Required work:
Select from the records below every line that has the word "field" in it.

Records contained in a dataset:
----

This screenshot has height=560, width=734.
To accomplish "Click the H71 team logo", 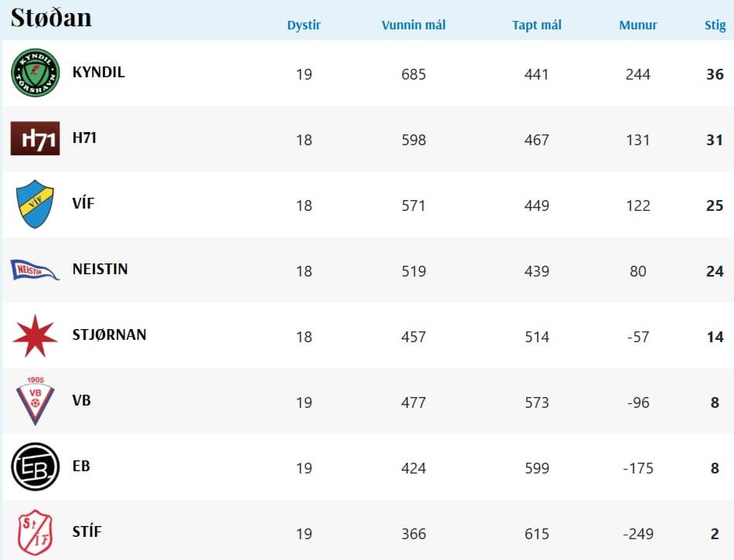I will 35,139.
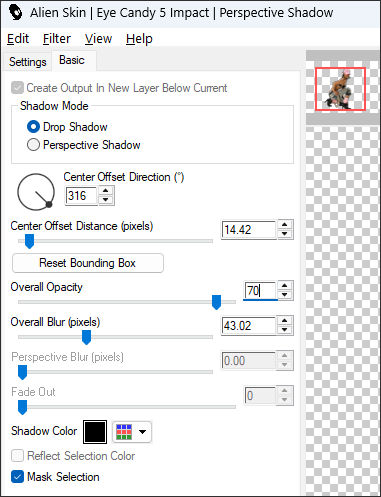The image size is (381, 497).
Task: Open the Help menu
Action: click(139, 39)
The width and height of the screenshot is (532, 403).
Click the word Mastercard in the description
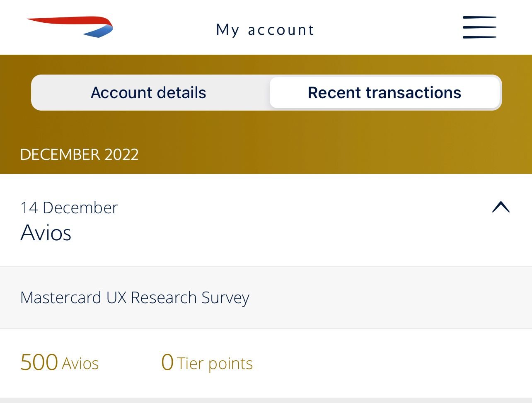click(x=61, y=298)
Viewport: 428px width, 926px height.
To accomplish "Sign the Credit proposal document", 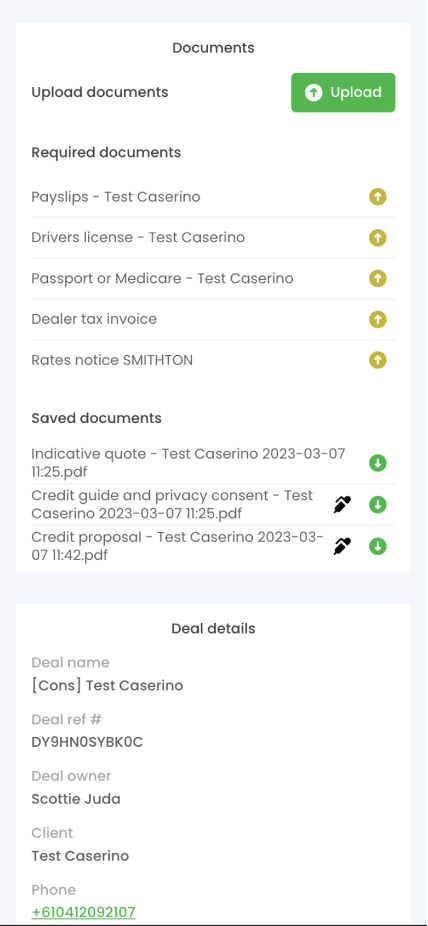I will [342, 547].
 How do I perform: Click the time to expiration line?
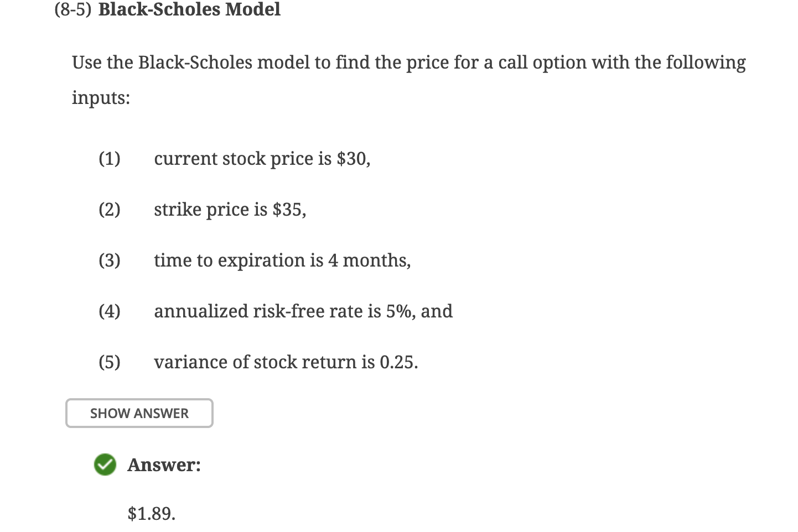click(282, 260)
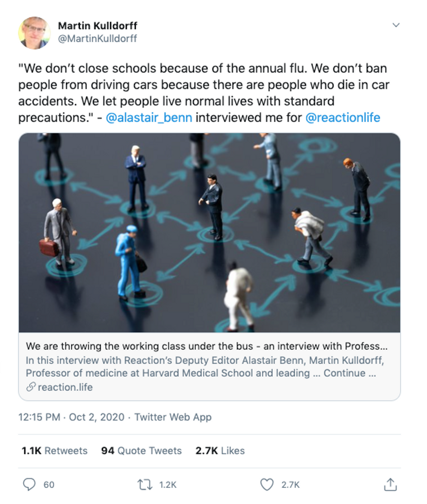Click the 12:15 PM Oct 2, 2020 timestamp

click(x=71, y=417)
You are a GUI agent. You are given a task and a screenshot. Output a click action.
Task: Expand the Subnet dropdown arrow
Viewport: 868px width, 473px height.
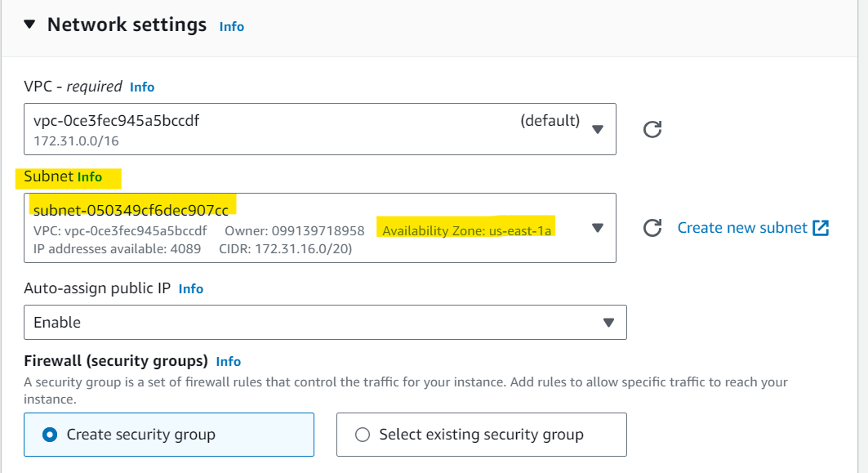tap(597, 228)
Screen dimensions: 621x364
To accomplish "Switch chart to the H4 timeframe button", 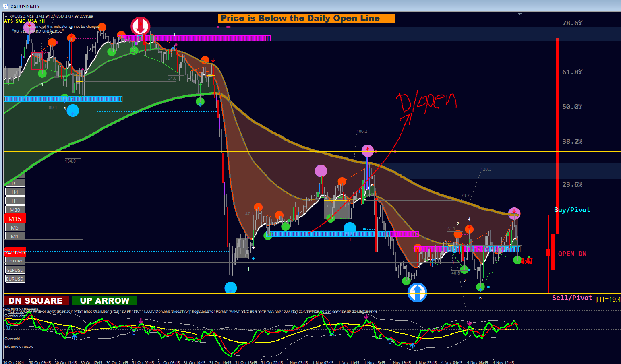I will tap(15, 192).
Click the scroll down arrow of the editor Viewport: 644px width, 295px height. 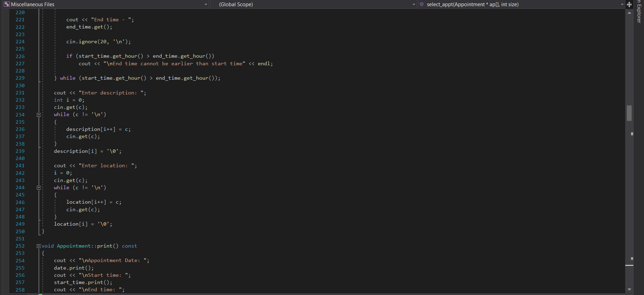pos(629,290)
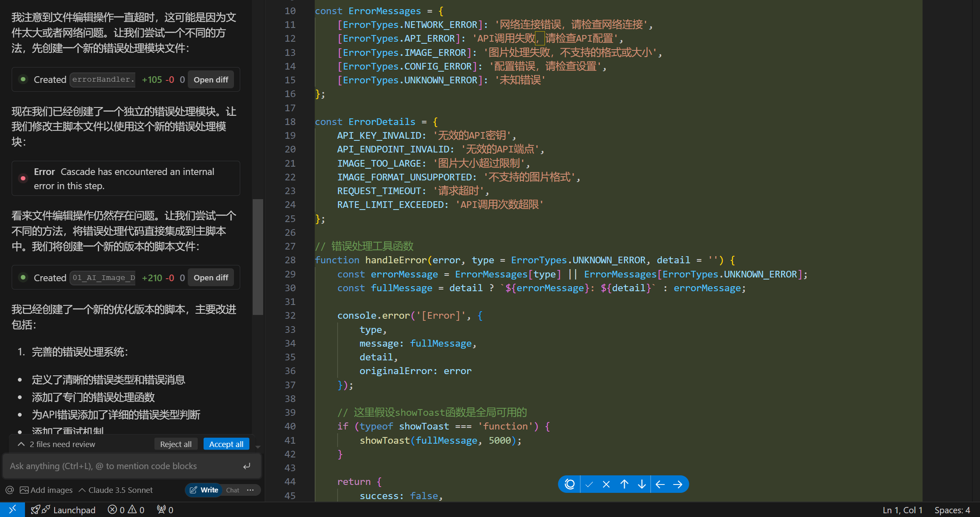Viewport: 980px width, 517px height.
Task: Go to next file with right arrow
Action: [678, 484]
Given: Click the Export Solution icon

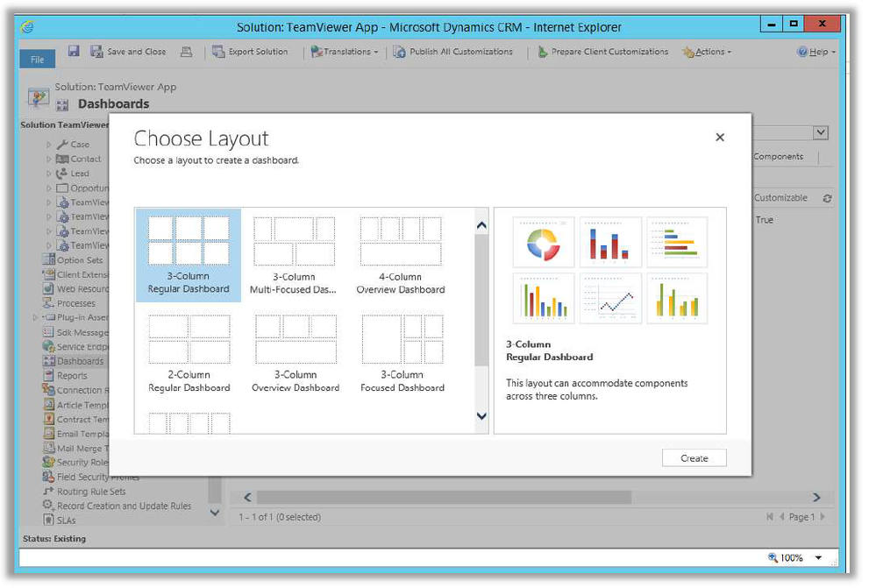Looking at the screenshot, I should (219, 52).
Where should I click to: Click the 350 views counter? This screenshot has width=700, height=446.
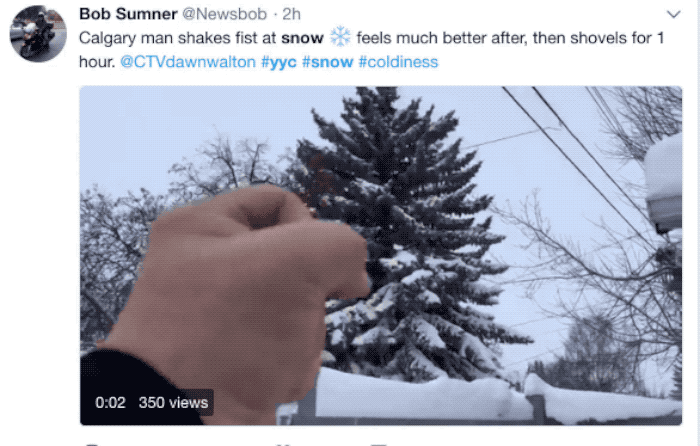point(173,403)
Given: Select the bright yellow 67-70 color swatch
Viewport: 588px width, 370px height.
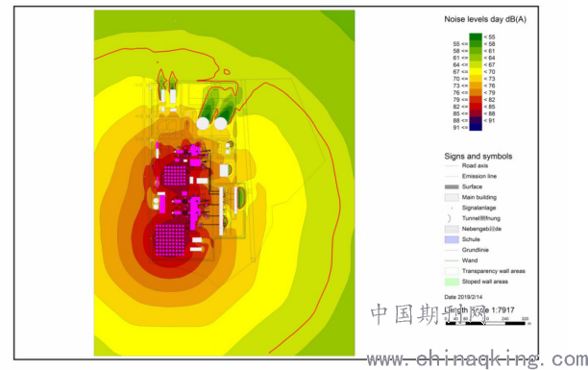Looking at the screenshot, I should point(476,71).
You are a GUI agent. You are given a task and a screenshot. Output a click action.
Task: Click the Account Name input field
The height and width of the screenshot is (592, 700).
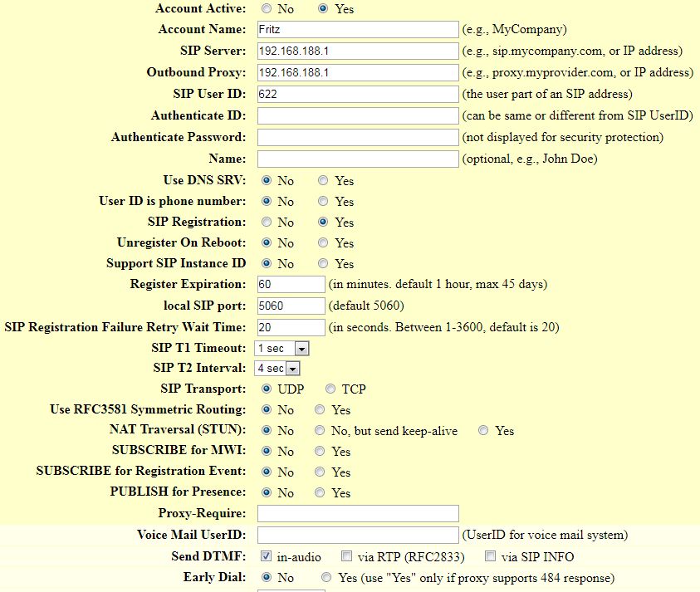(358, 30)
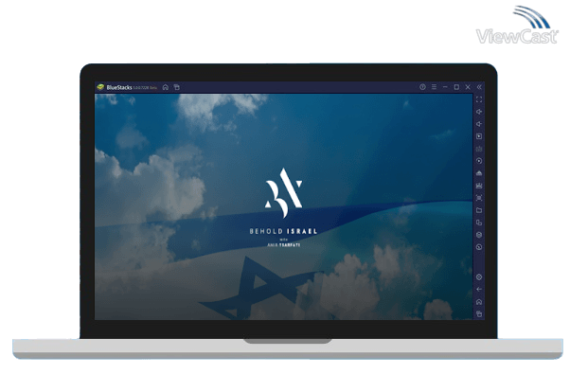The image size is (570, 392).
Task: Click the volume down sidebar icon
Action: click(479, 124)

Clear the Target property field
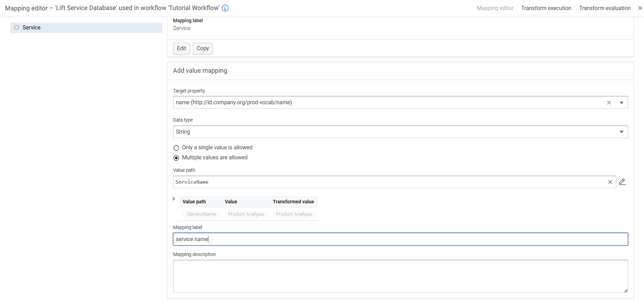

----

Response:
Task: Click the Account Name input field
Clear the Target property field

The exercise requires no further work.